EXTRAIT RETENU ->
⟨
© Peuples Noirs Peuples Africains no 2 (1978), 183-188.



TRIBUNE LIBRE
L'Apartheid et l'hypocrisie de gauche en France

Amidu MAGASA

1978, année Onusienne contre l'apartheid !!!

1978, année internationale contre l'Afrique au milieu de la violence armée des superpuissances (Américaine, Soviétique, Anglaise, Française, Chinoise et Cubaine ... ) par nègres de service interposés au nom de nationalismes mal-avoués.

L'histoire universelle nous enseigne que la conquête d'un pays par un autre pays obéit à une stratégie militaire bien connue des Français, en l'occurrence celle de Galliéni au Soudan Français (Mali) à la fin du XIXe siècle et qui consistait à faire des carrés de nègres au milieu desquels se cachaient des soldats français. C'est ce que l'officier français exprime ainsi : « Ce sont de fiers soldats, ces cavaliers indigènes, les premières balles leur sont destinées, mais peu importe, ils n'hésitent jamais »[1]. Puisqu'il ne peut y avoir de conquête militaire sans adhésion idéologico-culturelle (la défaite américaine au Vietnam en est la plus récente illustration), le totalitarisme occidental réussit à sécréter des êtres abstraits, des nègres de service ou nègres-tampons, que sont les intellectuels africains.
⟩
OBJECTIFS ->
- 1) D'après l'extrait retenu, quel officier français a appliqué au Soudan français, à la fin du XIXe siècle, la stratégie des carrés de nègres ?
- 2) Reproduisez fidèlement le passage de l'extrait retenu qui va de « 1978, année internationale » à « de nationalismes mal-avoués. », bornes comprises.

DONNÉES FOURNIES ->
⟨
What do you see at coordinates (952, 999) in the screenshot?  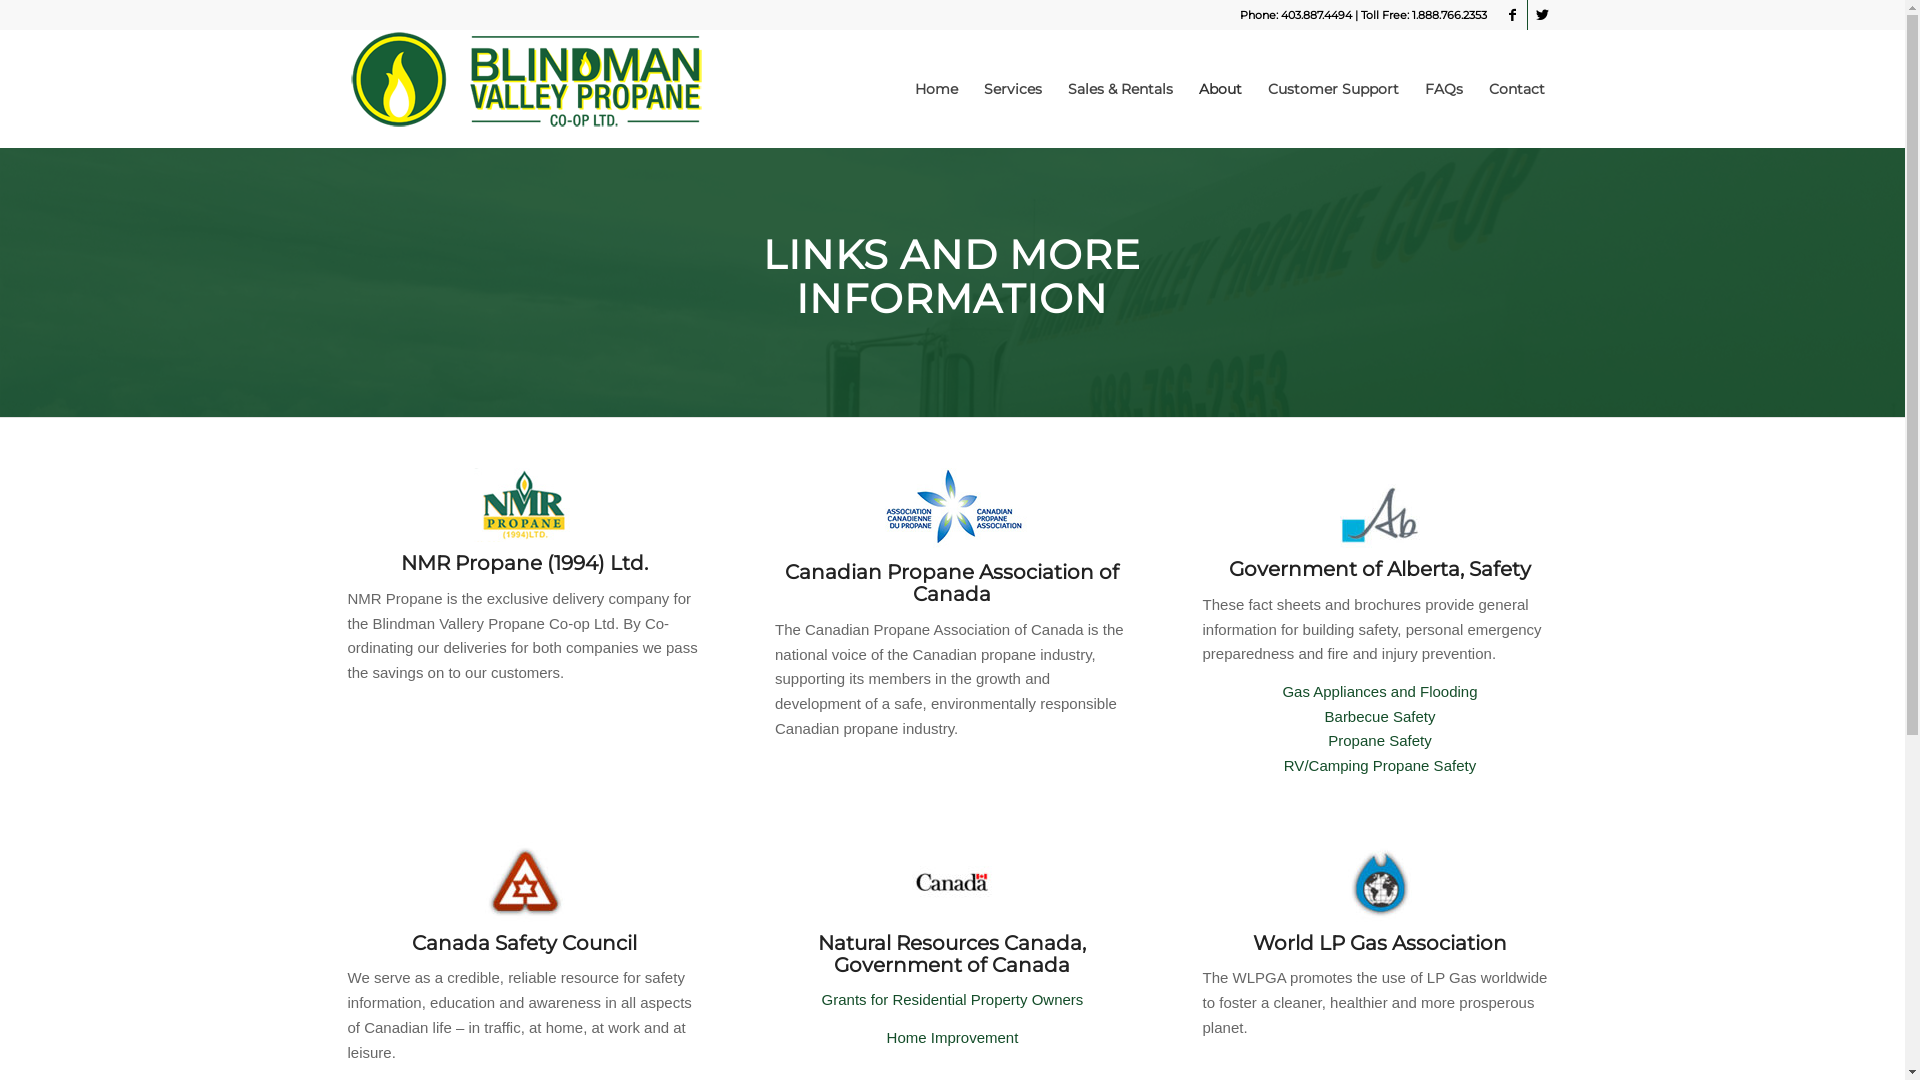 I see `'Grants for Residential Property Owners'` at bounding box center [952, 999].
⟩
RÉPONSES PAR TÂCHE ->
- 1) Galliéni.

- 2)
1978, année internationale contre l'Afrique au milieu de la violence armée des superpuissances (Américaine, Soviétique, Anglaise, Française, Chinoise et Cubaine ... ) par nègres de service interposés au nom de nationalismes mal-avoués.